I have recently come to know about imputation techniques, which, in short, “guess” realistic values with which to replace missing values in a dataset. My big issue with this is that we are guessing data by assuming that they are similar to the ones we already had, which is going to reinforce any pattern that might be in the data, potentially turning a non-significant pattern into a significant one. How is this practice acceptable? What am I missing?
I am relatively new to the topic but I have done some studying and I am aware that imputation techniques range from replacing all NA with a fixed “realistic” value, to replacing it with the mean value of the observed values, to guessing the missing values with nearest-neighbor methods or with maximum likelihood methods. While I understand how these methods work I cannot shake off me the idea that they are crafting data. Imputation techniques differ in complexity and in how close to real the crafted data may look, but they are still crafting data. To me, this practice defeats the whole point of statistics as a tool to draw realistic inferences about a population based on a real, untampered sample of it, and not just a realistic sample of it. My question, to paraphrase Ian Malcolm, is not about whether we can do it but whether we should.
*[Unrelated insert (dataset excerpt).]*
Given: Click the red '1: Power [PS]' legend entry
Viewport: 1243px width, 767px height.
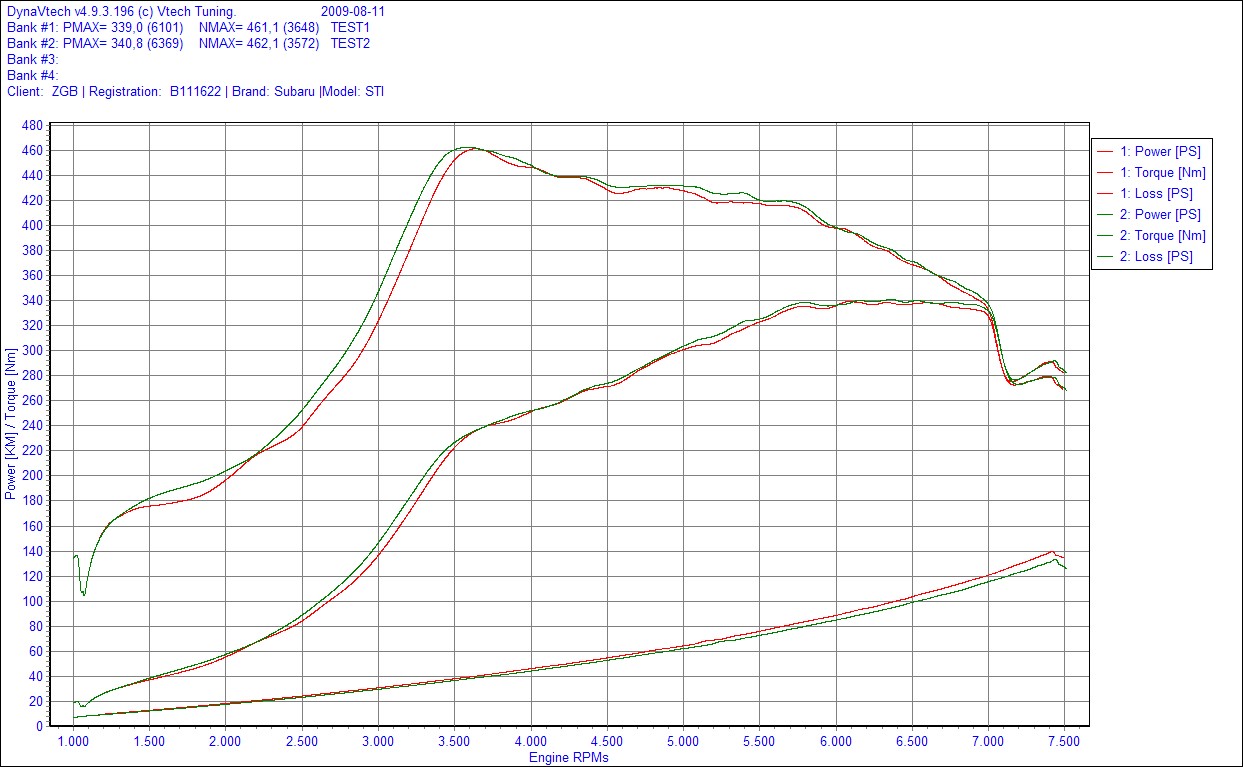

The first of Tukey’s principles against statistician’s hubris states:
The combination of some data and an aching desire for an answer does not ensure that a reasonable answer can be extracted from a given body of data.
(From “Sunset Salvo”, The American Statistician 40(1), 72-76, February 1986)
Doesn’t imputation collide with it?
I realise that it may just be my ignorance talking, which may be making any statistician reading this livid. If that’s the case, please enlighten me. I would also appreciate pointers towards relevant literature. So far I only read the relevant chapter in Robinson’s “Forest analytics in R”. Cheers!
There is no clear cut answer here. The fun though is that one can verify the effects of the imputation using a validation procedure: let the data decide!
Should one throw away a feature if a few values are missing? Or the observations then? What if those observations have valuable information in the other features and your algorithm cannot handle missing values? And so on.
Imputation, like removing observations or features, is just a way of dealing with missing values. The decison of which one is best should be supported by good machine procedures like (cross-)validation.